Menurut Eliade, homo religiosus adalah tipe manusia yang hidup dalam
suatu alam yang sakral, penuh dengan nilai-nilai religius dan dapat menikmati
sakralitas yang ada dan tampak pada alam semesta, alam materi, alam
tumbuh-tumbuhan, dan manusia. Pengalaman dan penghayatan akan Yang Suci ini
selanjutnya mempengaruhi, membentuk, dan ikut menentukan corak serta cara
hidupnya. Eliade mempertentangkan homo religiosus dengan alam homo
non-religiosus, yaitu manusia yang tidak beragama, manusia modern yang
hidup di alam yang sudah didesakralisasikan, bulat-bulat alamiah, apa adanya,
yang dirasa atau yang dialami tanpa sakralitas. Bagi manusia yang
nonreligiosus, kehidupan ini tidak sakral lagi, melainkan profane saja. Menurut
Soerjanto Poespowardojo sebagaimana dimuat dalam Sekitar Manusia: Bunga
Rampai tentang Filsafat Manusia (1978: 3) bahwa untuk memahami manusia bukan
dari kacamata seorang antropolog, biolog atau psikolog, karena hal itu lebih merupakan
interpretasi perorangan. Titik tolak pembahasan tentang manusia sebaiknya dari
kondisi manusia yang sewajarnya dan keaslian hidupnya. Jadi, manusia yang ditempatkan
dalam konteks kenyataan yang riil. Apakah yang dimaksud manusia wajar? Menurut
pelopor eksistensialisme Soren Kierkegaard dalam karyanya Either/Or sebagaimana
dikutip oleh Poespowardojo dalam buku tersebut, bahwa manusia wajar adalah
manusia konkret, seperti yang kita saksikan dalam kehidupan sehari-hari. Oleh karena
itu, manusia yang demikian, harus disaksikan dan dihayati: semakin mendalam penghayatan
kita perihal manusia, maka akan semakin bermaknalah kehidupannya. Dengan
membuka lingkup yang sewajarnya, seharusnya kita melihat manusia sebagai
makhluk alamiah, “naturwesen’ yang merupakan bagian dari alam dan oleh karena
itu memiliki sifat-sifat dan tunduk kepada hukum yang alamiah pula. Sebagai makhluk
alamiah, maka manusia mempunyai kebutuhan-kebutuhan tertentu. Ia membutuhkan
makanan agar badannya tetap segar dan sehat. Ia membutuhkan hiburan agar
hidupnya menarik dan tidak membosankan. Ia pun perlu belajar dsb. Dengan demikian,
dapat dikatakan bahwa manusia adalah makhluk yang serba butuh hal-hal yang fisik
dan rohani. Adanya kebutuhan-kebutuhan tersebut menunjukkan bahwa manusia adalah
makhluk yang belum selesai, artinya untuk memenuhi segala kebutuhannya ia harus
bekerja dan berkarya. Jelaslah di sini bahwa kerja dan berkarya mempunyai arti yang
manusiawi. Dalam kerjalah tercermin mutu serta martabat manusia.
--- --- ---
TUJUAN TUGAS:
Menurut Kierkegaard seperti dikutip Poespowardojo dalam kutipan halaman tentang manusia, apa arti manusia wajar?

DATA LATIHAN:
--- --- ---
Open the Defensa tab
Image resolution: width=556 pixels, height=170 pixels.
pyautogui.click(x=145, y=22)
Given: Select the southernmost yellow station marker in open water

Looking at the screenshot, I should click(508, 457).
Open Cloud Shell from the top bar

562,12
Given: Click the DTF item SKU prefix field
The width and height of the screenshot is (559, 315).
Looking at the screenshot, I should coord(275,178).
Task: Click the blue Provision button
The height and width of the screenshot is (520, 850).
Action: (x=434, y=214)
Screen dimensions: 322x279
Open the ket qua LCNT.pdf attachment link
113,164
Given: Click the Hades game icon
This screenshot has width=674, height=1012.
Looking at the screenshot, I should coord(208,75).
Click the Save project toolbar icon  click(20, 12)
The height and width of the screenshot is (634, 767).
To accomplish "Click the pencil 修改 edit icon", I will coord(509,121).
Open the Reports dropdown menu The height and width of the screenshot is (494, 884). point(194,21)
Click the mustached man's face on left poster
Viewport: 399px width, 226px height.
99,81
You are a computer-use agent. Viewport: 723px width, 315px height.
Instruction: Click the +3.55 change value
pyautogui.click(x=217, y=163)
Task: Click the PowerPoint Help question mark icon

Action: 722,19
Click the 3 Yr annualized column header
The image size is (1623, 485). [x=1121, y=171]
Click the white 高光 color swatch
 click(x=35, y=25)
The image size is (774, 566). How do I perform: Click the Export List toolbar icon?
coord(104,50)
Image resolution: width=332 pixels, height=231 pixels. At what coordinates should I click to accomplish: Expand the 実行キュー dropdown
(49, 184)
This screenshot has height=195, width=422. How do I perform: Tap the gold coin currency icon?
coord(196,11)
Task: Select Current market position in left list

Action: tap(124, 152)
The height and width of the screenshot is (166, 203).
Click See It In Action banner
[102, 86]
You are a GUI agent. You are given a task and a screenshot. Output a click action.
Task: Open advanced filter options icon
--- --- ---
HASIL TUGAS:
Manusia wajar adalah manusia konkret, seperti yang kita saksikan dalam kehidupan sehari-hari.